══ EXERCISE MATERIALS

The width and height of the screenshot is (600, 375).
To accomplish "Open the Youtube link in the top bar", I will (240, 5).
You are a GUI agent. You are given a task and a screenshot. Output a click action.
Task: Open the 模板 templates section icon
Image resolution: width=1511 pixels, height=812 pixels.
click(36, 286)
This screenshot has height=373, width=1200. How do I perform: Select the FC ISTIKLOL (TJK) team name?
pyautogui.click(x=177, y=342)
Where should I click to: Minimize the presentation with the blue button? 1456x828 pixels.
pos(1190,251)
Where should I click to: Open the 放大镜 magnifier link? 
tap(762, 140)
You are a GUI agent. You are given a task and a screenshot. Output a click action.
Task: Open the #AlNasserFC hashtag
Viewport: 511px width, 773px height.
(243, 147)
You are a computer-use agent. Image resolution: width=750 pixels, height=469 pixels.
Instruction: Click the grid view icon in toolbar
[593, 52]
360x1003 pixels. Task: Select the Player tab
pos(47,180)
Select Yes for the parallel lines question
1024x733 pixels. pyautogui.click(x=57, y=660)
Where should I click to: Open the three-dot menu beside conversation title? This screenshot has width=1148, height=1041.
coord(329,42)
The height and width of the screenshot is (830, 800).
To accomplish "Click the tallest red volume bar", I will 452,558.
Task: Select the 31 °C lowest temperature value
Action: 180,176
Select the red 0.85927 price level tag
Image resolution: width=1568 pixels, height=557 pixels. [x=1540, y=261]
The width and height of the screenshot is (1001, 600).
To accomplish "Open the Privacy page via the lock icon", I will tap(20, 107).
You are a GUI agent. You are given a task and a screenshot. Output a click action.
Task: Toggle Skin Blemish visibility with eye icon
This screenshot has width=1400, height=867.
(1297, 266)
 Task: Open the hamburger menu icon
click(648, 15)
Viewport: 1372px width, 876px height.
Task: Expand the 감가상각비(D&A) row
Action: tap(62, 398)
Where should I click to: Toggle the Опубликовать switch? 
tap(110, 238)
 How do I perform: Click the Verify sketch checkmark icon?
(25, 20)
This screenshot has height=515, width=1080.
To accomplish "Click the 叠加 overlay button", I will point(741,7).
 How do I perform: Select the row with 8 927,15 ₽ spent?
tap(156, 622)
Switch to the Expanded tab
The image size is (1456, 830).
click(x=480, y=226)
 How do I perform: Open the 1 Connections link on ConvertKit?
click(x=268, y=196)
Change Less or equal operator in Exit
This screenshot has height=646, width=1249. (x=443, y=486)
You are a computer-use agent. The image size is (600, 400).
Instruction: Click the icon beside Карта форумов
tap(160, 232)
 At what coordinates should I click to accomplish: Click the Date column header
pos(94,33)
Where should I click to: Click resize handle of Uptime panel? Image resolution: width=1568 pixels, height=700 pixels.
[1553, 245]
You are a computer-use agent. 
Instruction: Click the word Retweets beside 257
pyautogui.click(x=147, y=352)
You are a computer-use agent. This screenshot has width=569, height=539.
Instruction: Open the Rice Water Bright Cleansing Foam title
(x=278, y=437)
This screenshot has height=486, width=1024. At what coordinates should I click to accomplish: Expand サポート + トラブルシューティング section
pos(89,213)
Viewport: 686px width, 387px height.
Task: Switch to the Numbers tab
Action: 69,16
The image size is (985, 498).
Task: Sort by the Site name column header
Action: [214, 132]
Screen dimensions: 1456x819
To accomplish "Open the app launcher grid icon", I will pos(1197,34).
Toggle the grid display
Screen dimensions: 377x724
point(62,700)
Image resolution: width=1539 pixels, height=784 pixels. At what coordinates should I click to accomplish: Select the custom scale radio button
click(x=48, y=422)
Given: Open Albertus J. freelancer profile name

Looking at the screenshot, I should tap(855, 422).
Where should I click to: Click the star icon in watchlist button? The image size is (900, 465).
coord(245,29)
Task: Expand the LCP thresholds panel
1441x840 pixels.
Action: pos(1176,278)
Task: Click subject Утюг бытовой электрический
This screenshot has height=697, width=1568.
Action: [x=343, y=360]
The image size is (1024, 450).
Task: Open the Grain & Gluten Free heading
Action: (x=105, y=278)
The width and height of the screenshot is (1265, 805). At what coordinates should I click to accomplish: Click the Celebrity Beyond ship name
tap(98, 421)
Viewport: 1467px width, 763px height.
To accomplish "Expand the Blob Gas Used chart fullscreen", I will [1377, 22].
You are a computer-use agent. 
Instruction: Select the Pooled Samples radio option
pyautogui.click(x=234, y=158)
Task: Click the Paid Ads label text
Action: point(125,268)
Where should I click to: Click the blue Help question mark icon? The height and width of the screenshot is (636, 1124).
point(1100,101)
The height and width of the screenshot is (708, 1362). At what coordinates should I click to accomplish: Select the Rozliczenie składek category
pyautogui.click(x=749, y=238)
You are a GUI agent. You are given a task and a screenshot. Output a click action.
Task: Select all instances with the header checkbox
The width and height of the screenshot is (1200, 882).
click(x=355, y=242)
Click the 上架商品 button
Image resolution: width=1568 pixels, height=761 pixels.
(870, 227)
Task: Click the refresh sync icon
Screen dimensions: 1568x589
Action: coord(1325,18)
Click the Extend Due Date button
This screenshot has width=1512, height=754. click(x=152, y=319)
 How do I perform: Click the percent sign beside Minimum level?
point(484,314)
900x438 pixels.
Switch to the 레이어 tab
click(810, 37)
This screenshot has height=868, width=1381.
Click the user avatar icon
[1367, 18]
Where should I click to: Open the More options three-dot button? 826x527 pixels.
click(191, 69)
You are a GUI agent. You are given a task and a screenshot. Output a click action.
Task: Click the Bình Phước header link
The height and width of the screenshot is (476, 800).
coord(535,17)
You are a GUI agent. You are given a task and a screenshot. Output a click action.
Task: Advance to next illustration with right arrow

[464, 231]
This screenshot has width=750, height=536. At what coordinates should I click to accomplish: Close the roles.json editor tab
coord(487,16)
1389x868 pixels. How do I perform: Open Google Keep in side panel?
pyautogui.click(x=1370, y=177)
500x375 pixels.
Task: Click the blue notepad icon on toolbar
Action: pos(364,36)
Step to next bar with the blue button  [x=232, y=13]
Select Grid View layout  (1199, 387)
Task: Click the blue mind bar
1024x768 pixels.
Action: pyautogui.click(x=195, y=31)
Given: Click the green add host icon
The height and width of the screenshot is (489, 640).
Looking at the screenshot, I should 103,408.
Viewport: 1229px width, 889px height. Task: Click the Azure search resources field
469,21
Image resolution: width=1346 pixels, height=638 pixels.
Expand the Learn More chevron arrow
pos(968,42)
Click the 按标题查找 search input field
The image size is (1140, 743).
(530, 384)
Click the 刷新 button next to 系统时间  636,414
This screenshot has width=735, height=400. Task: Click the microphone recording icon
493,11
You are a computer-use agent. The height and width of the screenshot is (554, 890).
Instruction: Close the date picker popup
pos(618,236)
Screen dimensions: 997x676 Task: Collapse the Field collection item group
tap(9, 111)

════

● **WHAT THIS TASK INVOLVES**
Reproduce the rows above exactly as they appear, one line at a time, with no changes.

● **TASK RESPONSE**
The width and height of the screenshot is (600, 375).
To accomplish "Open the Youtube link in the top bar", I will (240, 5).
You are a GUI agent. You are given a task and a screenshot. Output a click action.
Task: Open the 模板 templates section icon
Image resolution: width=1511 pixels, height=812 pixels.
click(36, 286)
This screenshot has height=373, width=1200. How do I perform: Select the FC ISTIKLOL (TJK) team name?
pyautogui.click(x=177, y=342)
Where should I click to: Minimize the presentation with the blue button? 1456x828 pixels.
pos(1190,251)
Where should I click to: Open the 放大镜 magnifier link? 
tap(762, 140)
You are a GUI agent. You are given a task and a screenshot. Output a click action.
Task: Open the #AlNasserFC hashtag
Viewport: 511px width, 773px height.
(243, 147)
You are a computer-use agent. Image resolution: width=750 pixels, height=469 pixels.
Instruction: Click the grid view icon in toolbar
[593, 52]
360x1003 pixels. Task: Select the Player tab
pos(47,180)
Select Yes for the parallel lines question
1024x733 pixels. pyautogui.click(x=57, y=660)
Where should I click to: Open the three-dot menu beside conversation title? This screenshot has width=1148, height=1041.
coord(329,42)
The height and width of the screenshot is (830, 800).
To accomplish "Click the tallest red volume bar", I will 452,558.
Task: Select the 31 °C lowest temperature value
Action: 180,176
Select the red 0.85927 price level tag
Image resolution: width=1568 pixels, height=557 pixels. [x=1540, y=261]
The width and height of the screenshot is (1001, 600).
To accomplish "Open the Privacy page via the lock icon", I will tap(20, 107).
You are a GUI agent. You are given a task and a screenshot. Output a click action.
Task: Toggle Skin Blemish visibility with eye icon
This screenshot has width=1400, height=867.
(1297, 266)
 Task: Open the hamburger menu icon
click(648, 15)
Viewport: 1372px width, 876px height.
Task: Expand the 감가상각비(D&A) row
Action: tap(62, 398)
Where should I click to: Toggle the Опубликовать switch? 
tap(110, 238)
 How do I perform: Click the Verify sketch checkmark icon?
(25, 20)
This screenshot has height=515, width=1080.
To accomplish "Click the 叠加 overlay button", I will point(741,7).
 How do I perform: Select the row with 8 927,15 ₽ spent?
tap(156, 622)
Switch to the Expanded tab
The image size is (1456, 830).
click(x=480, y=226)
 How do I perform: Open the 1 Connections link on ConvertKit?
click(x=268, y=196)
Change Less or equal operator in Exit
This screenshot has height=646, width=1249. (x=443, y=486)
You are a computer-use agent. The image size is (600, 400).
Instruction: Click the icon beside Карта форумов
tap(160, 232)
 At what coordinates should I click to accomplish: Click the Date column header
pos(94,33)
Where should I click to: Click resize handle of Uptime panel? Image resolution: width=1568 pixels, height=700 pixels.
[1553, 245]
You are a computer-use agent. 
Instruction: Click the word Retweets beside 257
pyautogui.click(x=147, y=352)
You are a computer-use agent. This screenshot has width=569, height=539.
Instruction: Open the Rice Water Bright Cleansing Foam title
(x=278, y=437)
This screenshot has height=486, width=1024. At what coordinates should I click to accomplish: Expand サポート + トラブルシューティング section
pos(89,213)
Viewport: 686px width, 387px height.
Task: Switch to the Numbers tab
Action: 69,16
The image size is (985, 498).
Task: Sort by the Site name column header
Action: [214, 132]
Screen dimensions: 1456x819
To accomplish "Open the app launcher grid icon", I will pos(1197,34).
Toggle the grid display
Screen dimensions: 377x724
point(62,700)
Image resolution: width=1539 pixels, height=784 pixels. At what coordinates should I click to accomplish: Select the custom scale radio button
click(x=48, y=422)
Given: Open Albertus J. freelancer profile name

Looking at the screenshot, I should tap(855, 422).
Where should I click to: Click the star icon in watchlist button? The image size is (900, 465).
coord(245,29)
Task: Expand the LCP thresholds panel
1441x840 pixels.
Action: pos(1176,278)
Task: Click subject Утюг бытовой электрический
This screenshot has height=697, width=1568.
Action: [x=343, y=360]
The image size is (1024, 450).
Task: Open the Grain & Gluten Free heading
Action: (x=105, y=278)
The width and height of the screenshot is (1265, 805). At what coordinates should I click to accomplish: Click the Celebrity Beyond ship name
tap(98, 421)
Viewport: 1467px width, 763px height.
To accomplish "Expand the Blob Gas Used chart fullscreen", I will [1377, 22].
You are a computer-use agent. 
Instruction: Select the Pooled Samples radio option
pyautogui.click(x=234, y=158)
Task: Click the Paid Ads label text
Action: point(125,268)
Where should I click to: Click the blue Help question mark icon? The height and width of the screenshot is (636, 1124).
point(1100,101)
The height and width of the screenshot is (708, 1362). At what coordinates should I click to accomplish: Select the Rozliczenie składek category
pyautogui.click(x=749, y=238)
You are a GUI agent. You are given a task and a screenshot. Output a click action.
Task: Select all instances with the header checkbox
The width and height of the screenshot is (1200, 882).
click(x=355, y=242)
Click the 上架商品 button
Image resolution: width=1568 pixels, height=761 pixels.
(870, 227)
Task: Click the refresh sync icon
Screen dimensions: 1568x589
Action: coord(1325,18)
Click the Extend Due Date button
This screenshot has width=1512, height=754. click(x=152, y=319)
 How do I perform: Click the percent sign beside Minimum level?
point(484,314)
900x438 pixels.
Switch to the 레이어 tab
click(810, 37)
This screenshot has height=868, width=1381.
Click the user avatar icon
[1367, 18]
Where should I click to: Open the More options three-dot button? 826x527 pixels.
click(191, 69)
You are a GUI agent. You are given a task and a screenshot. Output a click action.
Task: Click the Bình Phước header link
The height and width of the screenshot is (476, 800).
coord(535,17)
You are a GUI agent. You are given a task and a screenshot. Output a click action.
Task: Advance to next illustration with right arrow

[464, 231]
This screenshot has width=750, height=536. At what coordinates should I click to accomplish: Close the roles.json editor tab
coord(487,16)
1389x868 pixels. How do I perform: Open Google Keep in side panel?
pyautogui.click(x=1370, y=177)
500x375 pixels.
Task: Click the blue notepad icon on toolbar
Action: pos(364,36)
Step to next bar with the blue button  [x=232, y=13]
Select Grid View layout  (1199, 387)
Task: Click the blue mind bar
1024x768 pixels.
Action: pyautogui.click(x=195, y=31)
Given: Click the green add host icon
The height and width of the screenshot is (489, 640).
Looking at the screenshot, I should 103,408.
Viewport: 1229px width, 889px height. Task: Click the Azure search resources field
469,21
Image resolution: width=1346 pixels, height=638 pixels.
Expand the Learn More chevron arrow
pos(968,42)
Click the 按标题查找 search input field
The image size is (1140, 743).
(530, 384)
Click the 刷新 button next to 系统时间  636,414
This screenshot has width=735, height=400. Task: Click the microphone recording icon
493,11
You are a computer-use agent. The height and width of the screenshot is (554, 890).
Instruction: Close the date picker popup
pos(618,236)
Screen dimensions: 997x676 Task: Collapse the Field collection item group
tap(9, 111)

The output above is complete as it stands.